# [EXERCISE REQUIREMENTS]
Your task is to repeat the lines below exactly, excluding any pictures they contain.

# [ENTRIES SHOWN]
* * *

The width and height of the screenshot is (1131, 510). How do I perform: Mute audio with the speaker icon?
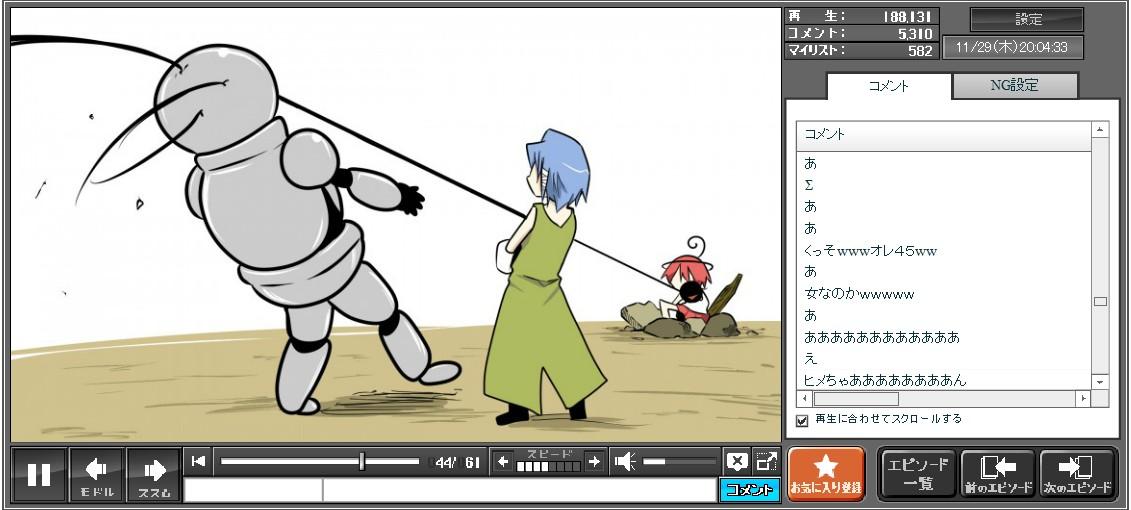625,461
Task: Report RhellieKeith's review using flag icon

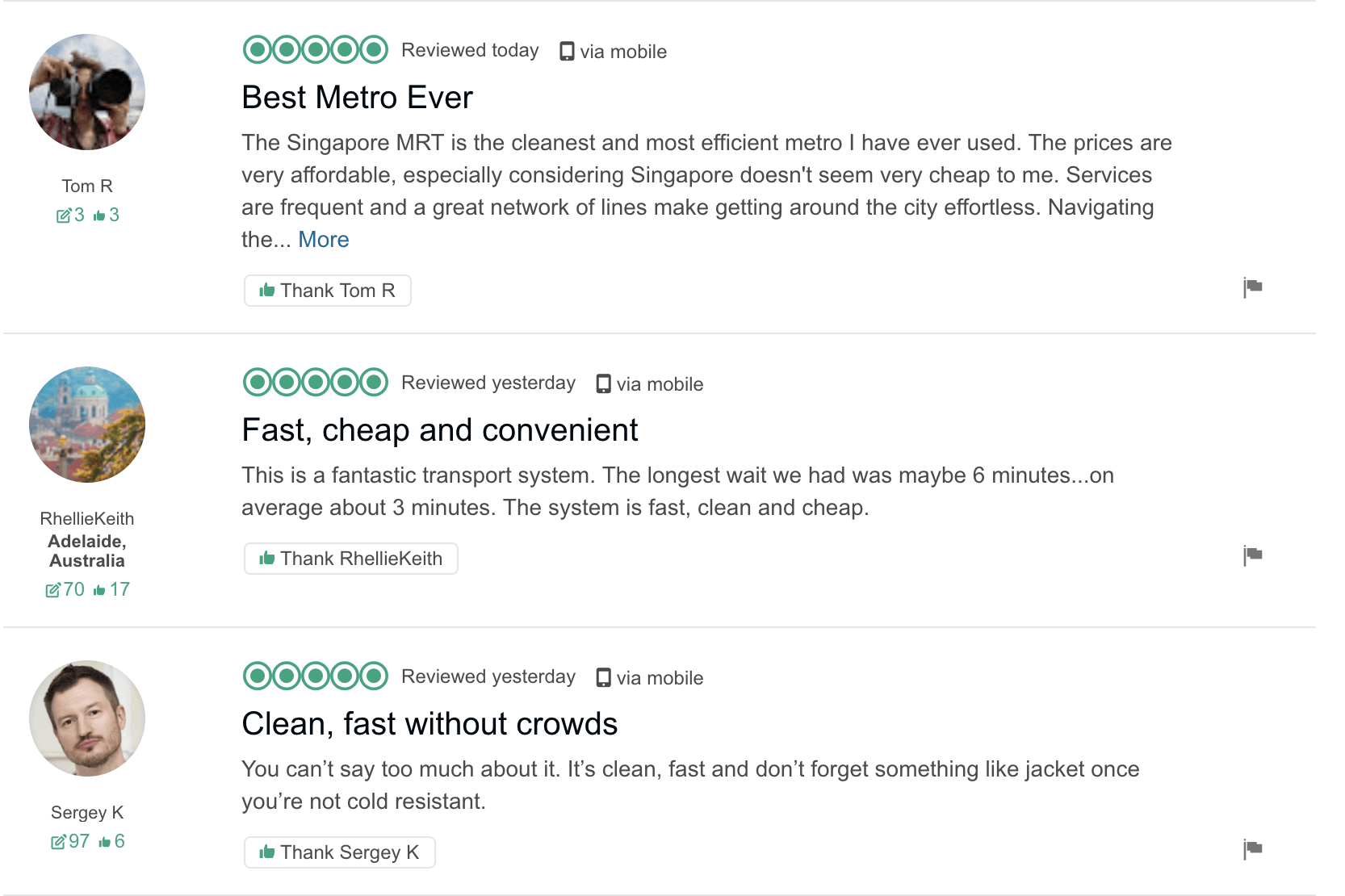Action: 1252,555
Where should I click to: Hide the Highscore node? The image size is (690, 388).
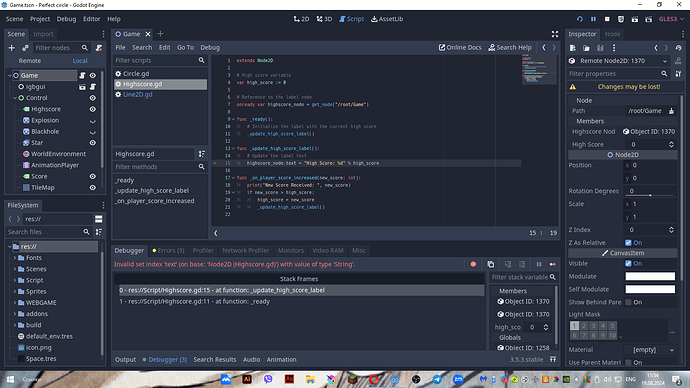pos(93,109)
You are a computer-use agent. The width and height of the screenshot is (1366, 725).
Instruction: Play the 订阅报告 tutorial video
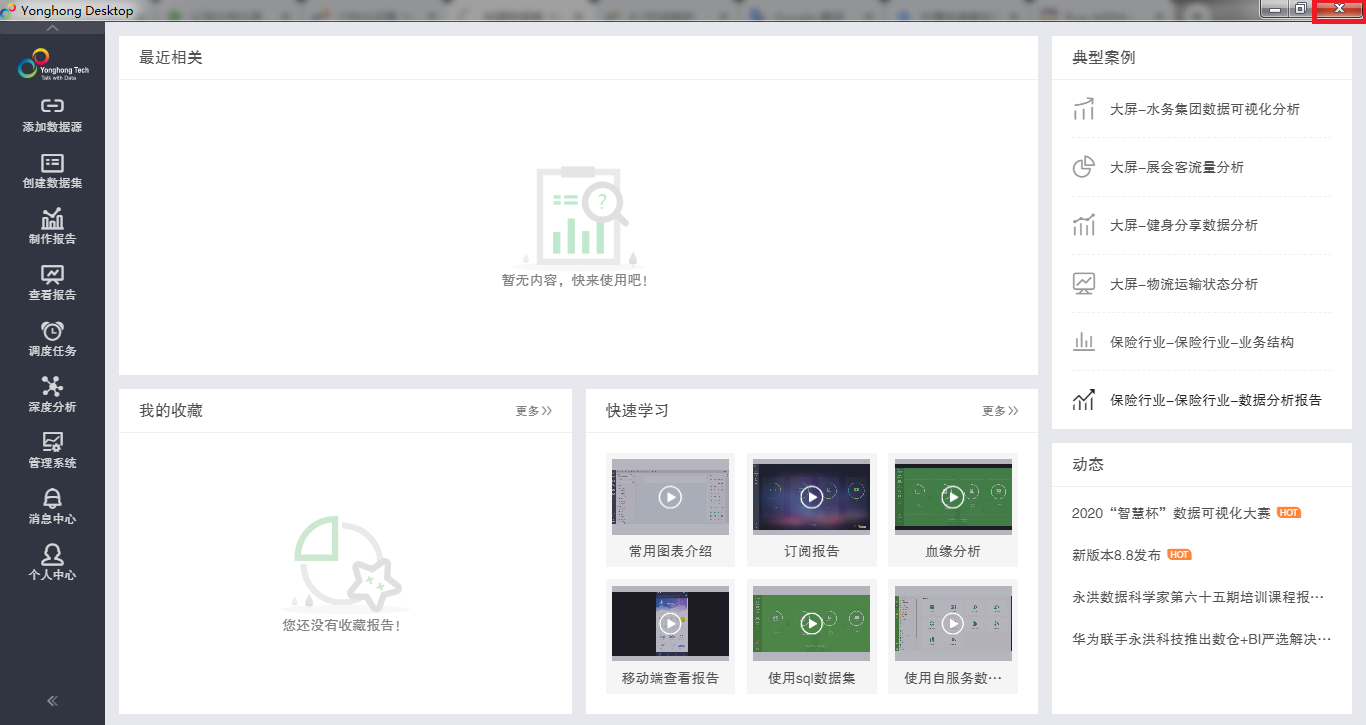click(811, 497)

* * *

# [SOLUTION TO THE EXERCISE]
The width and height of the screenshot is (1131, 510). How do I perform: Mute audio with the speaker icon?
625,461
Task: Report RhellieKeith's review using flag icon

Action: 1252,555
Where should I click to: Hide the Highscore node? The image size is (690, 388).
pos(93,109)
You are a computer-use agent. The width and height of the screenshot is (1366, 725).
Instruction: Play the 订阅报告 tutorial video
click(811, 497)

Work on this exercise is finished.